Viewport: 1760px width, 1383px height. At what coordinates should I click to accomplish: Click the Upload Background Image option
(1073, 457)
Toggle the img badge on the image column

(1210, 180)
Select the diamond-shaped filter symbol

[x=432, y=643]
-*-*-
== Task goal ==
All records shown above must be set down again verbatim.

== Solved problem ==
Viewport: 1760px width, 1383px height. At what coordinates should I click to accomplish: Click the Upload Background Image option
(1073, 457)
Toggle the img badge on the image column

(1210, 180)
Select the diamond-shaped filter symbol

[x=432, y=643]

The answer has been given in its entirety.